1. A Quiet Passion / Terence Davies


In A Quiet Passion, words are everything. They articulate the 19th-century dogmas that dictate repressive social mores, but also the defiant declarations of an artist who challenges and resists them. They flow into poetic self-expression and convulse into angry argument, shimmer in effervescent badinage and sharpen into ripostes that cut like knives in fiery tête-à-têtes. They coalesce into rhetoric and produce and dismantle discourse. They carry wit, insight, catharsis, self-doubt, and despair. They liberate and they suffocate. 

For A Quiet Passion's Emily Dickinson, portrayed by Cynthia Nixon in the year's single greatest performance, words are her bulwark against the stringent mandates of a society to which she refuses to submit. Deploying it like an unimpeachable armor, the English language becomes her veritable second skin. Indeed, Davies's verbose script and its performance by his extraordinary cast stress spoken language as a dense, physically impactful material, the actors' hyper-elocution emphasizing not merely the content of their words but the palpable textures of their cadences. While Dickinson is by no means shown to be the only one so immersed in the discursive realm, Davies suggests how her particular mo just indicates a heightened sensitivity to the world that leaves her more vulnerable to its vicissitudes. This especially attuned orientation is embodied by Nixon as a corporeal state that oscillates between headstrong pride and crushing despondency; the actress makes Dickinson a woman who feels words and their meanings so intensely they visibly alter her comportment and attitude, switching from her refuge to her prison on a dime. Davies, the foremost cinematic poet of melancholy, has found in this different but fellow poet his consummate surrogate. Both artists resist the status quo, choosing to stand obstinately by their convictions in rejection of an unjust social order, even if it results in their seclusion. Both understand the inescapability of language and the ideas it supports, but also how to use it to make an indelible, devastatingly beautiful statement.


The wonderful, (closest) runners-up:


CALL ME BY YOUR NAME, by Luca Guadagnino, an exemplary portrait of erotic awakening charged by the astonishing, lissome physicality of Timothée Chalamet.

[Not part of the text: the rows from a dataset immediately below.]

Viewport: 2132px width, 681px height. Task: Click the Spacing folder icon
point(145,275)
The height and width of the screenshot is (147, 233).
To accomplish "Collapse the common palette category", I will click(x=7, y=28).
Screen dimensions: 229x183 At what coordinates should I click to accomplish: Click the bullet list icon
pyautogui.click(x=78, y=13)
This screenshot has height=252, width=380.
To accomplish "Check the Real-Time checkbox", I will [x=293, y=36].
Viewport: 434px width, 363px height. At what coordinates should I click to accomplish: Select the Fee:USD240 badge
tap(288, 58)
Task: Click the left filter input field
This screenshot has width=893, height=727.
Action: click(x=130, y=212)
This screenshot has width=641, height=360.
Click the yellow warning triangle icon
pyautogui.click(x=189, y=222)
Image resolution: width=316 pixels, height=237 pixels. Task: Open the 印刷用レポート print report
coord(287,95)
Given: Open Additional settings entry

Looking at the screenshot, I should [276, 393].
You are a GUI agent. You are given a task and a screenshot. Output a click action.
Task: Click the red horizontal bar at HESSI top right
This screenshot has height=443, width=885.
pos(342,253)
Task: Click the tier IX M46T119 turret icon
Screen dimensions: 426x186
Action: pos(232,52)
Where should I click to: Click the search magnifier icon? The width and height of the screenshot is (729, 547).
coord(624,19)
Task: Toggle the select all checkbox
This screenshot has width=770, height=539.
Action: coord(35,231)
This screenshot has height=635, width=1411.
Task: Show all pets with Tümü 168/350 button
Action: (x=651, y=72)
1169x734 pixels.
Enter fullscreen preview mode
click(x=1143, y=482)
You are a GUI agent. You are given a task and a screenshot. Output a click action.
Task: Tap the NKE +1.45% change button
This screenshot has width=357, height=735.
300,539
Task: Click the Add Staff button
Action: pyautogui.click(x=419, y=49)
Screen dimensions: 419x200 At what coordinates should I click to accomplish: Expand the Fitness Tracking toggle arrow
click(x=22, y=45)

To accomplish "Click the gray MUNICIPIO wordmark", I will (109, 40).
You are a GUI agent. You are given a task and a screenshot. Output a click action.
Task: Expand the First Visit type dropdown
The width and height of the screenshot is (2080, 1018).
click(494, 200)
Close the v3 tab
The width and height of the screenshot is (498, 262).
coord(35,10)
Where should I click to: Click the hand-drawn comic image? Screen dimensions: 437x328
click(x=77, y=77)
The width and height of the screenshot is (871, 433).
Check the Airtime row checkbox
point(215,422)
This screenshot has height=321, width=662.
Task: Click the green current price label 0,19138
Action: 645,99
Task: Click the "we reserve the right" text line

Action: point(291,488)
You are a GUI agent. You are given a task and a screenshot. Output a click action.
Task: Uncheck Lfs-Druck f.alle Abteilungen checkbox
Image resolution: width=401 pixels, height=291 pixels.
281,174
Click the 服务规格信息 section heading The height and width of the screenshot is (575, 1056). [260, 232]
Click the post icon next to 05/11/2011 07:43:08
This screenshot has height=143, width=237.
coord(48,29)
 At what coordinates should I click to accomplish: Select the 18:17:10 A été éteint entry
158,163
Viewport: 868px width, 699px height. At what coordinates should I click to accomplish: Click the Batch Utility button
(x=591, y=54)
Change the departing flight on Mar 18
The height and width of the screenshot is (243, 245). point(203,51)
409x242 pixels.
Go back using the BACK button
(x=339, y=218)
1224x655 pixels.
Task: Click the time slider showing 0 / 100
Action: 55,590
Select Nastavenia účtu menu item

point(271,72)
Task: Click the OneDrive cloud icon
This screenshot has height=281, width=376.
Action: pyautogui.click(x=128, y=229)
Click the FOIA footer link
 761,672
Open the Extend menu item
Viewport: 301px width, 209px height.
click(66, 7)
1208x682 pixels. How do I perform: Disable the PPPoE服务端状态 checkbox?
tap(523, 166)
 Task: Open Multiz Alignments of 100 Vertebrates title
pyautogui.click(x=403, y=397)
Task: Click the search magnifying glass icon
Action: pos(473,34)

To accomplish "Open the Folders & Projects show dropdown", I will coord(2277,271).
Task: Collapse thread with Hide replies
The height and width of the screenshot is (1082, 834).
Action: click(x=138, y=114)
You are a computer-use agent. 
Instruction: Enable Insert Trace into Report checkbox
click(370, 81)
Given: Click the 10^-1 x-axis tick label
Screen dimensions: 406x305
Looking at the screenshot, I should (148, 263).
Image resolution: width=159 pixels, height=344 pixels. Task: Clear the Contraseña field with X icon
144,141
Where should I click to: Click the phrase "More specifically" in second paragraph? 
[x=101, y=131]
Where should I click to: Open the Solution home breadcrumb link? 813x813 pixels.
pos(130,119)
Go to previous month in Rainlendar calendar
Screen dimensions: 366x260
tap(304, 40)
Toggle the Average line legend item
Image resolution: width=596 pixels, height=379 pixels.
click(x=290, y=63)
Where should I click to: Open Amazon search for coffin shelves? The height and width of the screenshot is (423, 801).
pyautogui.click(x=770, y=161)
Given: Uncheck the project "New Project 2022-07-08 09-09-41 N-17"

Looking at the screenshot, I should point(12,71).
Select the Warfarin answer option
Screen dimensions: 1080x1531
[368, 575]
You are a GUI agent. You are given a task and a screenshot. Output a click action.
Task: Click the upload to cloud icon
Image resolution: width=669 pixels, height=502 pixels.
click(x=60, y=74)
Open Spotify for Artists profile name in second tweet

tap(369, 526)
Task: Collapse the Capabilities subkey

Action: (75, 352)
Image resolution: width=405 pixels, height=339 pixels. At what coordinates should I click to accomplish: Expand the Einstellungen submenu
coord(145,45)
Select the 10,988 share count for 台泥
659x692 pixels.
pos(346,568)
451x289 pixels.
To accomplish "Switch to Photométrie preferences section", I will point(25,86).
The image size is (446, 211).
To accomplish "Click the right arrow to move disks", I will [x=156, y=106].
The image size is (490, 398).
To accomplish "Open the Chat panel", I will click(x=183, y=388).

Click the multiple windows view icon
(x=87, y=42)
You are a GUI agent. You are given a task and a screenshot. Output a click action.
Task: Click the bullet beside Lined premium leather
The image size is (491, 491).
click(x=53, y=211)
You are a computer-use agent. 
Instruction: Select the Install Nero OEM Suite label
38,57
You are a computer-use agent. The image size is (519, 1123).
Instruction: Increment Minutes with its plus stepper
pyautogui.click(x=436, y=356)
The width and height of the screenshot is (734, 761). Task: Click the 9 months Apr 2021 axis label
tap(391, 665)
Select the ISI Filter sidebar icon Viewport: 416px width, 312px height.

THE BEGUILED, by Sofia Coppola, with its taut, suspenseful build and sly negotation of audience identification. Also, for Phillipe Le Sourd's gauzy, lush cinematography.

THE SQUARE, by Ruben Östlund, a deliciously withering satire about First World hypocrisies, featuring some of the filmmaker's most bitingly uncomfortable and masterfully constructed comic set-pieces yet.

THE GIRL WITHOUT HANDS, by Sébastien Laudenbach, a gorgeous adaptation of the Grimm brothers fable with animation that flits mesmerizingly in and out of abstraction.

GET OUT, by Jordan Peele, which crafts a shrewd metaphor for white cultural hegemony within a horror-cum-social satire framework, trenchantly unraveling the pretenses of our only nominally post-racial era.